McEwan implies that the optimistic ending of the penultimate section is false, as well. Briony admits that ‘it is only in this last version that my lovers end well’, and that she has chosen this ending because she cannot see the purpose of telling a reader that ‘Robbie Turner died of septicaemia at Bray Dunes’ or that ‘Cecilia was killed in September of the same year by the bomb that destroyed Balham Underground Station’. These revelations heighten the mistake she made as a child, since her misunderstanding cost them all of the time they would have had, rather than only years out of the eventual lifetime that they would have together. The purpose of ‘art’ in the form of the novel Briony has written is now to atone for her past crime – a lack of empathy and understanding – through attempting to empathise with Cecilia and Robbie by writing them. McEwan later wrote in the aftermath of 9/11 that ‘Imagining what it is like to be someone other than yourself is at the core of our humanity,’ so this creative endeavour is her endeavour to repay a moral debt, and give ‘my lovers’ the happy ending they never experienced in reality.
The art in Atonement is often not a perfect conduit for empathy in its truest form, however, as indicated by the possessive ‘my lovers’: she is speaking as though she has created them herself and still cannot imagine them as people separate from her. McEwan introduces the novel with an epigraph taken from Jane Austen’s Northanger Abbey, where Henry Tilney chastises Catherine Morland for her outlandish suspicions prompted by a love of Gothic literature and an overactive imagination. In the last section, the older Briony assumes the role of Tilney in dismissing her younger self as a ‘busy, priggish, conceited little girl’ while watching the play she had written, as the presence of literature in the younger girl’s life has encouraged her to treat the people around her like characters to be directed or written.

Work instruction 1:
Repeat the part of the Atonement passage from "The art in Atonement" to "directed or written.".
Work instruction 2:
In the Atonement passage, which novel supplies the epigraph that opens McEwan's book?
Work instruction 3:
Name every fictional character the Atonement passage mentions.

Material provided:
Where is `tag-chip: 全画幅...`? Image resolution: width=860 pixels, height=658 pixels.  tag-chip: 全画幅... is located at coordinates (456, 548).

Task solution 1:
The art in Atonement is often not a perfect conduit for empathy in its truest form, however, as indicated by the possessive ‘my lovers’: she is speaking as though she has created them herself and still cannot imagine them as people separate from her. McEwan introduces the novel with an epigraph taken from Jane Austen’s Northanger Abbey, where Henry Tilney chastises Catherine Morland for her outlandish suspicions prompted by a love of Gothic literature and an overactive imagination. In the last section, the older Briony assumes the role of Tilney in dismissing her younger self as a ‘busy, priggish, conceited little girl’ while watching the play she had written, as the presence of literature in the younger girl’s life has encouraged her to treat the people around her like characters to be directed or written.

Task solution 2:
Jane Austen's Northanger Abbey.

Task solution 3:
Briony, Robbie Turner, Cecilia, Henry Tilney, Catherine Morland